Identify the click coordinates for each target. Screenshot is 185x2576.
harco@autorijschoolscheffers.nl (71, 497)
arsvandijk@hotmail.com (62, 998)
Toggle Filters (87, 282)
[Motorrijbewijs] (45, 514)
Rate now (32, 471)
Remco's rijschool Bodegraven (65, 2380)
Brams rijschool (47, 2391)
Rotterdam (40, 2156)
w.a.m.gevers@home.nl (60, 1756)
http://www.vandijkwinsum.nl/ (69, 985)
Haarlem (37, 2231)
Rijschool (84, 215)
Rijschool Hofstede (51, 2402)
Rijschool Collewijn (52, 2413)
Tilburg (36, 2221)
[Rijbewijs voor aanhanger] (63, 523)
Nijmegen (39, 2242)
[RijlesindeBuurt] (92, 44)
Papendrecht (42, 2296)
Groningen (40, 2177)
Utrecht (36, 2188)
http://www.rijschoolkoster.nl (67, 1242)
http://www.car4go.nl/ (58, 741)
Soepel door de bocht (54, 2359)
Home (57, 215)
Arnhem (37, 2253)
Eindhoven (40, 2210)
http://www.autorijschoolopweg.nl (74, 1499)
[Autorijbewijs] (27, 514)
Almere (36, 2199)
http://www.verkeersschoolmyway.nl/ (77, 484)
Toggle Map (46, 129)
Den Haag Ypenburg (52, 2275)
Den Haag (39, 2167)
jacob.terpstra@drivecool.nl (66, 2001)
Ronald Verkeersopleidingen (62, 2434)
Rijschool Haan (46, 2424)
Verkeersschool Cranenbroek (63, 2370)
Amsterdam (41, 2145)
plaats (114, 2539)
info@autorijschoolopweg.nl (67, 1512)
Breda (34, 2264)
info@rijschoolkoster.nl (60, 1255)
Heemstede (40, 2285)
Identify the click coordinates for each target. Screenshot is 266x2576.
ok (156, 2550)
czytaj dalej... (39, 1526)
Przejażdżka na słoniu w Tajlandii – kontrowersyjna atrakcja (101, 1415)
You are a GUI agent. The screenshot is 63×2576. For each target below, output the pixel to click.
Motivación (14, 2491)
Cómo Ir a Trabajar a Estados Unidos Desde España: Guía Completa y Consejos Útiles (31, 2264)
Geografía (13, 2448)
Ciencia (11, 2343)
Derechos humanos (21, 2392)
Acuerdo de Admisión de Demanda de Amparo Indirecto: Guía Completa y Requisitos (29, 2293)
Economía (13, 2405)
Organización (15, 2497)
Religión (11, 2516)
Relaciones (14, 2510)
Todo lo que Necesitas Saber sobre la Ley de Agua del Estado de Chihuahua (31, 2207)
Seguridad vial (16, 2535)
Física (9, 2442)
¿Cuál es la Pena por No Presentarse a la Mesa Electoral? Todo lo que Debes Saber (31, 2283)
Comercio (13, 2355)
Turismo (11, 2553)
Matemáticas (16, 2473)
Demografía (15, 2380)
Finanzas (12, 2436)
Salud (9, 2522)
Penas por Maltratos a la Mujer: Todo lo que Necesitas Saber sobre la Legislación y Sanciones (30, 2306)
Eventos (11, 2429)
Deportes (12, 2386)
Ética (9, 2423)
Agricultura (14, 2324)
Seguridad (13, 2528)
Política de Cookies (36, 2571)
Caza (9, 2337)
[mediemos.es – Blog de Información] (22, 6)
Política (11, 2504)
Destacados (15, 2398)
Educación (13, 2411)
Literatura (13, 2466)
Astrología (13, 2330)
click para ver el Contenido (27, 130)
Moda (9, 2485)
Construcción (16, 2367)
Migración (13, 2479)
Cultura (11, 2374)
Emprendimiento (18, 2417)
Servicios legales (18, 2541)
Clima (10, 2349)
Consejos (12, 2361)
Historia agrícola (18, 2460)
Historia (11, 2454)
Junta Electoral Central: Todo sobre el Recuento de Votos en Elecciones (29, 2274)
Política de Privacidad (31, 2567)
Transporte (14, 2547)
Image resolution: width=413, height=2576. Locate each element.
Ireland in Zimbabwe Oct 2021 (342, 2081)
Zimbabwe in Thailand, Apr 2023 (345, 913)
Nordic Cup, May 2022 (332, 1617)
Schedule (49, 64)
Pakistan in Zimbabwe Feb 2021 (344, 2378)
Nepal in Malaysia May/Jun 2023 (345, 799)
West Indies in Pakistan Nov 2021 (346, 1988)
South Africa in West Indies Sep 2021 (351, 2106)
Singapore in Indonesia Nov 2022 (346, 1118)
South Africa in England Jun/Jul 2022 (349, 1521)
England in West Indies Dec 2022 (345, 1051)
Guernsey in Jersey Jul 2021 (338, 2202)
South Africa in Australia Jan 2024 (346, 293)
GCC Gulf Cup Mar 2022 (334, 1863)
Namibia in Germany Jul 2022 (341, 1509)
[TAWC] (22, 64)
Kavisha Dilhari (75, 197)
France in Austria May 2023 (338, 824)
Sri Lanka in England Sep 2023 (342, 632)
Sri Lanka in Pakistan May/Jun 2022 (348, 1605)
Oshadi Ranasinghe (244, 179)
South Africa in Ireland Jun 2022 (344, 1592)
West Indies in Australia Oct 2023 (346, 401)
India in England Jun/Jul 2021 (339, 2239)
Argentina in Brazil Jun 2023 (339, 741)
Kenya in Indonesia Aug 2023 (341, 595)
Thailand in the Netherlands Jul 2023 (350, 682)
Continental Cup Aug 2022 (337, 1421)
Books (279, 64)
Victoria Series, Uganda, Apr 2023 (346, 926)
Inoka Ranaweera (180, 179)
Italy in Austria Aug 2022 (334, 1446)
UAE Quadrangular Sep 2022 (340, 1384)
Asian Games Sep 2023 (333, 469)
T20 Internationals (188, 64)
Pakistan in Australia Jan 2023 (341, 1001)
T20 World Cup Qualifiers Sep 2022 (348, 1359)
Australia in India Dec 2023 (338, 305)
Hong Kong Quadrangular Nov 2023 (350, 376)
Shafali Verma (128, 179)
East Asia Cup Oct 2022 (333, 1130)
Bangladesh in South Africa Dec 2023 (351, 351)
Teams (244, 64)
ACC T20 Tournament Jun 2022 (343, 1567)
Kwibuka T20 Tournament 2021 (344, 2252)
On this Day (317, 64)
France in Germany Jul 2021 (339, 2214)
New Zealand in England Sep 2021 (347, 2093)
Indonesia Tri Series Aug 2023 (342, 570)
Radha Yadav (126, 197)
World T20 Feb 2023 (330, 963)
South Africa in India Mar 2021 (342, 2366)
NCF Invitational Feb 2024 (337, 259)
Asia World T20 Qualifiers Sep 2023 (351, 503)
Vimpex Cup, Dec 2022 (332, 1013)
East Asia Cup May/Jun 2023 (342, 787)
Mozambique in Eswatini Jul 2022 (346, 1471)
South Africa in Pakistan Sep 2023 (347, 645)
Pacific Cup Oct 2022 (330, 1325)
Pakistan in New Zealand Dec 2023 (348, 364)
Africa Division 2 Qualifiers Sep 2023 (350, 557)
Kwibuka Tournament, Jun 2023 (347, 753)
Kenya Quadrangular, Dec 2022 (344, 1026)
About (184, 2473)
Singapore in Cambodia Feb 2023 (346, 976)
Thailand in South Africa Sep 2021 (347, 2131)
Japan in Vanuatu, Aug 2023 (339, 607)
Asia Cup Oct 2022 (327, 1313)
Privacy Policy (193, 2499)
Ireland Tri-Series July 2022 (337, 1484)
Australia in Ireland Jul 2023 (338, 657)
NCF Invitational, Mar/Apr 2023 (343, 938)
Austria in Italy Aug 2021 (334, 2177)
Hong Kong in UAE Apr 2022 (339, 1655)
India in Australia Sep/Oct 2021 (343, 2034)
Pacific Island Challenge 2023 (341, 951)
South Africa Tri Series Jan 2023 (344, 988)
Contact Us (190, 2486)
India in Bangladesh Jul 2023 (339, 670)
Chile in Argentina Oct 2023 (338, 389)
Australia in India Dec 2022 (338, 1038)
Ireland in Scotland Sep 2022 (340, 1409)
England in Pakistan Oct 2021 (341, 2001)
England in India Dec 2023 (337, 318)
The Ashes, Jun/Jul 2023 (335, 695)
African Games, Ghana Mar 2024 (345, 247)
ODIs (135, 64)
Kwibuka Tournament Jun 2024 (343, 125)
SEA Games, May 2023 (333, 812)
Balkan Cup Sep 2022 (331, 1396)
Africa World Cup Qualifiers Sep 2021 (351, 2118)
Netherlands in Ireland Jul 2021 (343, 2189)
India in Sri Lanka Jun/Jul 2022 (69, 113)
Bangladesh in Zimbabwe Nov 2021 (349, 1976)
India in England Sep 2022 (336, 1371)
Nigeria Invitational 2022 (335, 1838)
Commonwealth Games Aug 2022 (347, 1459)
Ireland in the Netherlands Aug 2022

§ TASK DESCRIPTION:
Starting from the line holding "Bangladesh in Zimbabwe Nov 2021 (349, 1976)", restate the remaining lines of the data word for word, including the last.

§ RESPONSE:
Bangladesh in Zimbabwe Nov 2021 (349, 1976)
India in England Sep 2022 (336, 1371)
Nigeria Invitational 2022 (335, 1838)
Commonwealth Games Aug 2022 (347, 1459)
Ireland in the Netherlands Aug 2022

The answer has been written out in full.